Your task is to give the number of lines in the listing that include "will", and nothing else.

————————

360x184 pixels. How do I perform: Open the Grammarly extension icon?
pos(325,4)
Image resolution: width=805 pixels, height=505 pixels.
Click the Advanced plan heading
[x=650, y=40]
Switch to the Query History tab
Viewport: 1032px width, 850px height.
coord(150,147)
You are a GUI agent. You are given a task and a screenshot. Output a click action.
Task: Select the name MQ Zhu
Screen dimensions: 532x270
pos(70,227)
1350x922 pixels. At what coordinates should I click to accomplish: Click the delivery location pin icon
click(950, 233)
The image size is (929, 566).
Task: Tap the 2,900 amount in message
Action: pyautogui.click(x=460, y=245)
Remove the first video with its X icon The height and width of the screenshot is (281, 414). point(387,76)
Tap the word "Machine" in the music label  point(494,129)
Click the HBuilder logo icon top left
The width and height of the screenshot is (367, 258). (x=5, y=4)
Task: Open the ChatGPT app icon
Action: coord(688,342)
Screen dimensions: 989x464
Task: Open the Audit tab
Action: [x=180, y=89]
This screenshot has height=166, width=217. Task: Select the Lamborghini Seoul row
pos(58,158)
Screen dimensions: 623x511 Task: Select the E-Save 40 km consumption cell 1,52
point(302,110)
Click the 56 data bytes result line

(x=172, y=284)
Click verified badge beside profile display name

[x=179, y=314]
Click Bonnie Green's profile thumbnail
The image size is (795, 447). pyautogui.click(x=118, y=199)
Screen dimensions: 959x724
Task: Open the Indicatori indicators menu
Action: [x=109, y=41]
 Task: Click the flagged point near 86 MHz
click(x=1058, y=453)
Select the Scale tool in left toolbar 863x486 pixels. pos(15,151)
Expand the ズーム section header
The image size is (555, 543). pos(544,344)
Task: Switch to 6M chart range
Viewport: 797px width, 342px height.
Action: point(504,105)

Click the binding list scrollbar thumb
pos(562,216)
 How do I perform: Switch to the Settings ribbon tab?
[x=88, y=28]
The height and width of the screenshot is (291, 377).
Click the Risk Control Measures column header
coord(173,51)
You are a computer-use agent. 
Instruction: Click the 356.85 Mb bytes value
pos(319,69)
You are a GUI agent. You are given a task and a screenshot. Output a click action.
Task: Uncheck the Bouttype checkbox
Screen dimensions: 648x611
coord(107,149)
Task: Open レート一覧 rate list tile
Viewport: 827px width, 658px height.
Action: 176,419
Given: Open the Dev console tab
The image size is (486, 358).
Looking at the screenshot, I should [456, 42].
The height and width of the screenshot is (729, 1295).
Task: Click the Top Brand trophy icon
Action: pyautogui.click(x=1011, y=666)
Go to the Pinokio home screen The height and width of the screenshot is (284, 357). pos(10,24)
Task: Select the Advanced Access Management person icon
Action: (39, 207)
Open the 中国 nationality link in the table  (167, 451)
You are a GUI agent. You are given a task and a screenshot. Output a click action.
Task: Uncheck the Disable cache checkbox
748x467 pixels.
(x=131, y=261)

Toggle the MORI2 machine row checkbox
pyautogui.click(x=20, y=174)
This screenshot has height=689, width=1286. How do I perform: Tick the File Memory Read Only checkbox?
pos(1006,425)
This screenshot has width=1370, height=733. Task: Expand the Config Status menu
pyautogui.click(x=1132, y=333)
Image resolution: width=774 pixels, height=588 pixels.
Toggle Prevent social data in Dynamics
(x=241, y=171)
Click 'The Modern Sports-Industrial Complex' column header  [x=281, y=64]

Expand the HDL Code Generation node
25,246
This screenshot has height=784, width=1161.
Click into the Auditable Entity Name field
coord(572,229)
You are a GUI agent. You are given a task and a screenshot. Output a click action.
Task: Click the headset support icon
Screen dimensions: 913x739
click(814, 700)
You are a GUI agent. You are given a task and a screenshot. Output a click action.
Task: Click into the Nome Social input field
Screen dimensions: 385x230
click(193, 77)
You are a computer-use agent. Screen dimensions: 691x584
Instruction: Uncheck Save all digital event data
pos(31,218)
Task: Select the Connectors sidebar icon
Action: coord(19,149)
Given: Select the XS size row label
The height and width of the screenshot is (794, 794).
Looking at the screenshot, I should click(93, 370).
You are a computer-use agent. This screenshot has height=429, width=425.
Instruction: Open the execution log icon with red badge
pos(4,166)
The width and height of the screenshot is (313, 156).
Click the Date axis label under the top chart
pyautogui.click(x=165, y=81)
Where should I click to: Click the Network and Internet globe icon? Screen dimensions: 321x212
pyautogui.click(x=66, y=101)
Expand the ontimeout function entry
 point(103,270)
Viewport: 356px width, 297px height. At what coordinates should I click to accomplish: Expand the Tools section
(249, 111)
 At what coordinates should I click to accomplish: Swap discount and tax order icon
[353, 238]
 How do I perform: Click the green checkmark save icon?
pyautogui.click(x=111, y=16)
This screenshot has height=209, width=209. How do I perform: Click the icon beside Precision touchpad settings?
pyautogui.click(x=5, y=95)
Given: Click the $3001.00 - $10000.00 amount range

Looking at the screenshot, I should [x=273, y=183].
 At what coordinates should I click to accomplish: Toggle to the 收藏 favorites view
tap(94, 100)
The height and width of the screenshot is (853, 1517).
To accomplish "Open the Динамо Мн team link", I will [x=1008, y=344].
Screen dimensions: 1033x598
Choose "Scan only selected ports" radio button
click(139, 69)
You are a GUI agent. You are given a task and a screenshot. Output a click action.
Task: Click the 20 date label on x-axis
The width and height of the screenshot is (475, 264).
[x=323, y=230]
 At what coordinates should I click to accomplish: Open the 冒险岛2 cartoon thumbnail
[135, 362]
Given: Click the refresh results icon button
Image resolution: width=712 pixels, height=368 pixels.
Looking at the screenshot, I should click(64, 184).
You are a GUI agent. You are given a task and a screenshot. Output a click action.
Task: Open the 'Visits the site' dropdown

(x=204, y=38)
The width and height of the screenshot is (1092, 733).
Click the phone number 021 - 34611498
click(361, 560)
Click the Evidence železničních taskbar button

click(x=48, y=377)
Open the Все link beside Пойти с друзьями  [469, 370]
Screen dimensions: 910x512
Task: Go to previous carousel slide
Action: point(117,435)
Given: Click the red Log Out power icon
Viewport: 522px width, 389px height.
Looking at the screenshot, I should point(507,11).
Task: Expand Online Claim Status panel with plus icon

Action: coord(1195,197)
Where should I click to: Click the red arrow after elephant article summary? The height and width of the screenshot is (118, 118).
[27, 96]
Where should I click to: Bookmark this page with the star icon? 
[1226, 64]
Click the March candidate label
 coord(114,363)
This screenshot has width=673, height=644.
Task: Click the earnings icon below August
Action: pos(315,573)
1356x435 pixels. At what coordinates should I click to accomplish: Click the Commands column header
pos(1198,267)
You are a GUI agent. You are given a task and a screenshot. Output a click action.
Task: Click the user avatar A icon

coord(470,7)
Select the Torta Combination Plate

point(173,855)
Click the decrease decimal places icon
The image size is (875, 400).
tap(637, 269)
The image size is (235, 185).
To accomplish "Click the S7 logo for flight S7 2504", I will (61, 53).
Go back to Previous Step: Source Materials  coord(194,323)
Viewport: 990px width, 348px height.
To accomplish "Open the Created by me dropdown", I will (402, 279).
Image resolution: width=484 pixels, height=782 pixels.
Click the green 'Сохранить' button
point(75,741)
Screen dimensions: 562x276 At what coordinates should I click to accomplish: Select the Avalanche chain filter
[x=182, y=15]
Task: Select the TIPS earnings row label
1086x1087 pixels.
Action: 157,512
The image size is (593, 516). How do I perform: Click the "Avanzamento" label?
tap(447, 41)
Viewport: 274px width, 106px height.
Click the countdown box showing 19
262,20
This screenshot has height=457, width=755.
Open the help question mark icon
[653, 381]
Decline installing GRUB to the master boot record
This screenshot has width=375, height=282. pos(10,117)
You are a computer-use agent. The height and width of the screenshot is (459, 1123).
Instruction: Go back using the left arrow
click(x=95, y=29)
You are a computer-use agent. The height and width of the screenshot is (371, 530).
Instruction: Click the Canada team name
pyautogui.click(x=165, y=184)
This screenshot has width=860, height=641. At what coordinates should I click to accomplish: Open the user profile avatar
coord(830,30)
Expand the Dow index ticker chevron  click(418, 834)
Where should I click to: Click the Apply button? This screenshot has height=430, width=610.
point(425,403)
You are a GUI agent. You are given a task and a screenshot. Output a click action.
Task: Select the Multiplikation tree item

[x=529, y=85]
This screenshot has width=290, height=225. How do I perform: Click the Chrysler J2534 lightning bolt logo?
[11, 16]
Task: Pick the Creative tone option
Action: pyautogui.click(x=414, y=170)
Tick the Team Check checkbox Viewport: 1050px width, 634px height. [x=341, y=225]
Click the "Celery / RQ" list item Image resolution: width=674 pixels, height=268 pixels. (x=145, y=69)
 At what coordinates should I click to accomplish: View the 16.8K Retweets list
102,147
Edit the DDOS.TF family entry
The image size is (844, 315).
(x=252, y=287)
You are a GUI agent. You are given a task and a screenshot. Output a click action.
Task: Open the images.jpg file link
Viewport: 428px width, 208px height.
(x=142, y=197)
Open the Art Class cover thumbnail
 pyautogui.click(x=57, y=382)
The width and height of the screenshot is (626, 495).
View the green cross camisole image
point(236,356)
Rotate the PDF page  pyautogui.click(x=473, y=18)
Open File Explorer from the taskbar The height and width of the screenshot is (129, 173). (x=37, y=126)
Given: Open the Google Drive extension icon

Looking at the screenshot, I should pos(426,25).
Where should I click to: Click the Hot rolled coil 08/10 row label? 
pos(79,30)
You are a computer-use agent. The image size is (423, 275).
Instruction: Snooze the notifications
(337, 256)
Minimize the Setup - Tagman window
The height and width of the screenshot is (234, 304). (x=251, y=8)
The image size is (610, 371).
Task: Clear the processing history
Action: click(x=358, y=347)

————————

*Task answer*
3